Although many autoimmune diseases are associated with particular HLA/H-2 haplotypes, the mechanisms through which specific HLA/H-2 haplotypes afford autoimmune susceptibility remain enigmatic. Here, we analyzed the effects of the diabetes-associated (H-2(g7)) and an antidiabetogenic (H-2(b)) H-2 haplotypes in NOD mice deficient for programmed cell death-1 (PD-1, Pdcd1), a unique model of type 1 diabetes that confers complete penetrance and rapid onset of the disease. NOD-H2(b/b)Pdcd1(-/-) mice were completely protected from diabetes, confirming that H-2(g7) is indispensable for diabetes even in the absence of PD-1. However, NOD-H2(b/b)Pdcd1(-/-) mice developed autoimmune inflammation in multiple tissues including peripheral nerves, stomachs, and exocrine tissues, demonstrating that autoreactive T cells are generated in the context of H-2(b). These autoreactive T cells damaged target tissues only in the absence of PD-1, confirming that PD-1 deficiency unravels the hidden autoimmune susceptibility of the strain by reducing the threshold of T cell activation.
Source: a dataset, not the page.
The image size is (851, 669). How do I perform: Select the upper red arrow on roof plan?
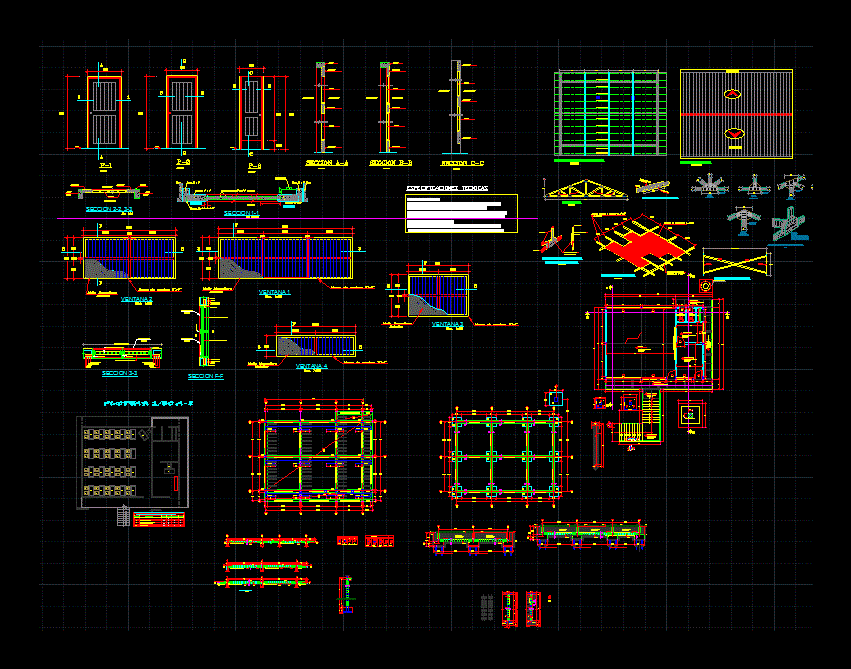(734, 94)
Transfer experiments revealed that CD4 T cells are the effector cells of neuritis, and nerve-infiltrating CD4 T cells are strongly deviated toward Th1. Interestingly, neuritogenic T cells were also generated in the context of H-2(g7), in sharp contrast to the strict requirement of H-2(g7) for diabetes. In addition, 60% of the NOD-H2(b/g7)Pdcd1(-/-) mice developed diabetes, suggesting that H-2(b) does not dominantly suppress diabetes and that H-2(g7) induces diabetes in a dose-dependent fashion.